How You Can Handle Two Capital Gains Inclusion Rates This Year

When you sell an investment for less than you bought it, you experience a capital loss. For example, if you buy shares for $10,000 and sell them for $4,000, you have a capital loss of $6,000. You can only use this loss to offset other capital gains. Zown examines this in more detail.

First, use your capital loss to offset gains in the same year. If your losses exceed gains, you can carry the leftover loss back to the previous three years or forward indefinitely to offset future gains.

However, things are a bit different this year because of changes in the inclusion rates. If you had a loss when the inclusion rate was 50% but want to use it against a gain when the rate is two-thirds, how does that work? Recent legislation clarifies this.

Adjusting Capital Losses

According to new rules, when you apply old capital losses to current gains, you must adjust the loss to match the inclusion rate of the gain. This means a loss incurred under one rate can still fully offset a gain under another rate.
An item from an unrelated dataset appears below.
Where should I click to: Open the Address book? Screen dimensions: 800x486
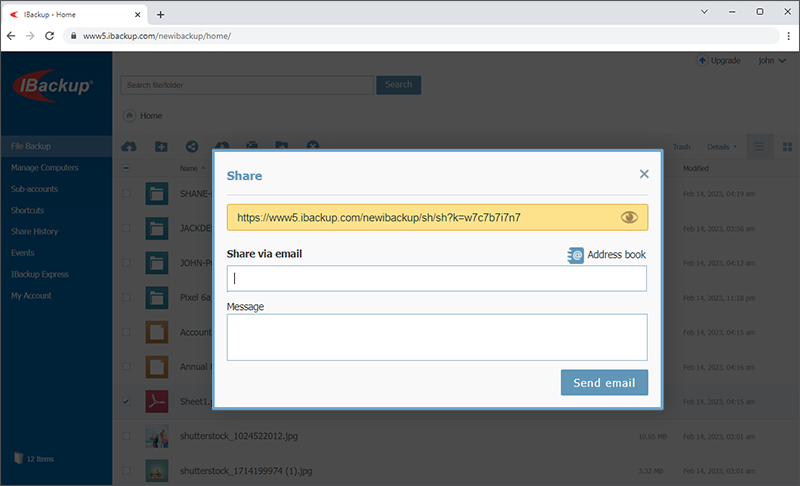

For example, if you had a $6,000 capital loss in 1998 (when the rate was 75%), this was a net loss of $4,500. If you have a $6,000 gain in 2023 (rate 50%), this is a taxable gain of $3,000. You can deduct the adjusted $4,500 loss from 1998, resulting in a $3,000 deduction, fully offsetting the 2023 gain.
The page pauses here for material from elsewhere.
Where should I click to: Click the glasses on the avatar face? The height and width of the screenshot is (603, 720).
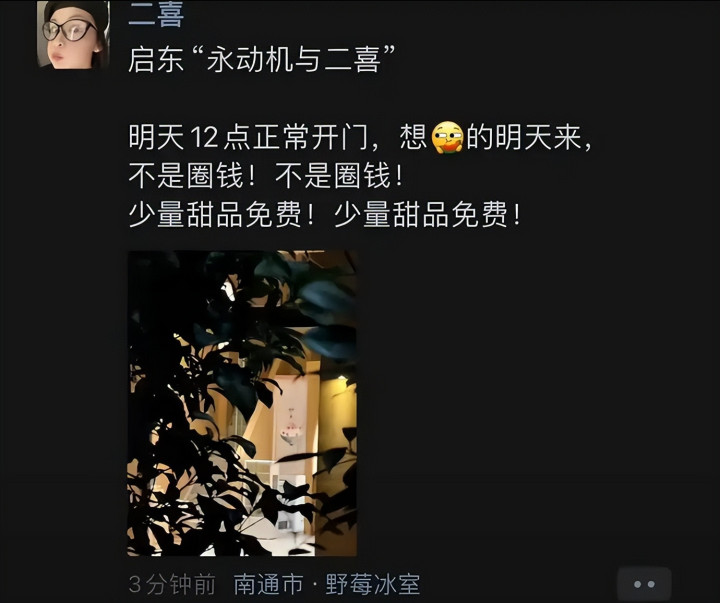(68, 31)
Dealing with the 2024 Inclusion Rate Change

For gains and losses before and after June 25, 2024, adjustments are needed. Here’s an example:

- If you had a $50,000 loss in 2023 (rate 50%) and apply it to a 2024 gain (rate two-thirds for gains above $250,000), the adjustment factor is 1.33. So, the $50,000 loss becomes $66,667 when applied to 2024 gains above $250,000.

Example Scenarios

Example 1:

  • Ben has a $450,000 gain and a $50,000 loss in 2025, plus a $300,000 loss from 2017.

  • Net gain for 2025: $400,000 ($450,000 - $50,000).

  • First $250,000 at 50% rate = $125,000 taxable gain.

  • Remaining $150,000 at two-thirds rate = $100,000 taxable gain.

  • Total taxable gains for 2025: $225,000.

  • Applying the 2017 loss: Net gain of $100,000 (taxed at 50%) = $50,000 taxable gain.

Example 2:

  • Nabeel has a $600,000 gain on June 1, 2024, a $75,000 loss on July 25, 2024, and a $475,000 gain on Oct. 1, 2024.

  • Period one gain (before June 25): $600,000 (50% taxable) = $300,000 taxable gain.

  • Period two net gain (after June 25): $400,000 ($475,000 - $75,000).

  • First $250,000 at 50% rate = $125,000 taxable gain.

  • Remaining $150,000 at two-thirds rate = $100,000 taxable gain.

  • Period two total: $225,000 taxable gain.

  • Total 2024 taxable gain: $525,000 ($300,000 + $225,000).

Navigating the two inclusion rates can be tricky, but by adjusting past losses to match current inclusion rates, but you can effectively manage capital gains and losses. The key is to carefully apply these adjustments based on the new rules to minimize taxable gains.